Originally designed for narrow European lanes, the Mazda5's compact dimensions "make maneuvering through traffic a snap and parking a much friendlier proposition," says Edmunds. The 2009 Mazda5 is somewhat peppy with the standard five-speed manual (a rarity among minivans). The base Sport is only available with a five-speed manual transmission that ConsumerGuide calls "slick [and] easy-shifting." The Mazda 2009 Touring and Grand Touring trims have as standard a five-speed automatic. With the available five-speed automatic transmission, the engine is barely adequate with a light load and completely overwhelmed when carrying around half of your kid's soccer team. The auto transmission's shifts are "smooth," comments Cars.com, "and it features a clutchless-manual mode" for those drivers who only occasionally want to shift for themselves. Car and Driver claims "just five percent [of buyers] opt to shift for themselves" but feels "the auto tranny preserves enough of the fun quotient for most drivers."
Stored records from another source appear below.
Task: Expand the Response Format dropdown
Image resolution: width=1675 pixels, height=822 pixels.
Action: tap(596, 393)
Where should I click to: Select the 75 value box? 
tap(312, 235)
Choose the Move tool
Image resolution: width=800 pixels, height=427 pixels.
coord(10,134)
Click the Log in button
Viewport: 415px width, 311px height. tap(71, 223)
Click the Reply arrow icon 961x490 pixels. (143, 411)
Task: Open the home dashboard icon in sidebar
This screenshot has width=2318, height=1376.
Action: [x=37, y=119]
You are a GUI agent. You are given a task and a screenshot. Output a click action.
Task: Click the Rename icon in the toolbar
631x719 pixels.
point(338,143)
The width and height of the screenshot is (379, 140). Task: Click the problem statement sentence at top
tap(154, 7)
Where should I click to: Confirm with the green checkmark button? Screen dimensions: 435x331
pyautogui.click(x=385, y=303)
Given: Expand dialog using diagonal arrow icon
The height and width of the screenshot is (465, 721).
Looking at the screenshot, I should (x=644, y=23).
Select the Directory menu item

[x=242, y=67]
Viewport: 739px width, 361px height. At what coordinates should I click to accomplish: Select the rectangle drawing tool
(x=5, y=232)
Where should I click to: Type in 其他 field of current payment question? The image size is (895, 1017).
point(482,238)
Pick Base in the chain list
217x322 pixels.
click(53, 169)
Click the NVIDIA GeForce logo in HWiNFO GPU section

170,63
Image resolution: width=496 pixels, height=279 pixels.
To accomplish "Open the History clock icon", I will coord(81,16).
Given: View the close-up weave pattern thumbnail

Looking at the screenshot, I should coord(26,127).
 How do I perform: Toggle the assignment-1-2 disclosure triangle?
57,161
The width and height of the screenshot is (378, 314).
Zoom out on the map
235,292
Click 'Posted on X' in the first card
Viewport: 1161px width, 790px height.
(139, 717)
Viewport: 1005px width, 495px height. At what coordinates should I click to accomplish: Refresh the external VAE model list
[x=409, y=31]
The underpowered engine reflects the 2009 Mazda5's middling fuel economy: Manual-equipped Mazda5s achieve an EPA-rated 22 mpg city, 28 mpg highway, while automatic-equipped units go 1 mpg less. ConsumerGuide "achieved 21.4 mpg," observing that "the 5 uses regular-grade gas." Mother Proof also tested an automatic, reporting, "The Mazda5 got about 20 mpg in [a] hilly neighborhood." With the Mazda5's lack of power, drivers have to flog the engine and fuel economy suffers. As Edmunds observes, "the four-cylinder engine doesn't have enough oomph to handle heavier loads or passing at highway speeds."
Unchanged since its introduction, the 2009 Mazda Mazda5 shares the suspension and underbody with the automaker's compact Mazda3. Consisting of MacPherson struts up front and a multilink rear suspension, the Mazda5's handling, steering, and ride garner praise in reviews read by TheCarConnection.com. ConsumerGuide gushes, "The Mazda5 is surprisingly sporty. Grip is good and body lean is modest." At 0.80 g, the Mazda5 "outgripped...full-sizers on the skidpad," finds Car and Driver. Cars.com feels the Mazda5's steering "is designed to engage the driver" and that a turn of the wheel "delivers a quick change of direction [with] a fair amount of feedback." They also assert that while the suspension is "on the firm side...it provides a tolerable ride." Edmunds notes: "When it comes to handling, the 5 is a snap to park and feels agile during low-speed driving...Unfortunately, stability control is not an option, an omission that became glaring to us during track testing... our test driver was surprised by the 5's proclivity to get sideways in the slalom."
All models are equipped with ABS with electronic brake-force distribution and brake assist that, says Motor Trend, "keep brake force balanced front and rear and boost braking power in emergency stops."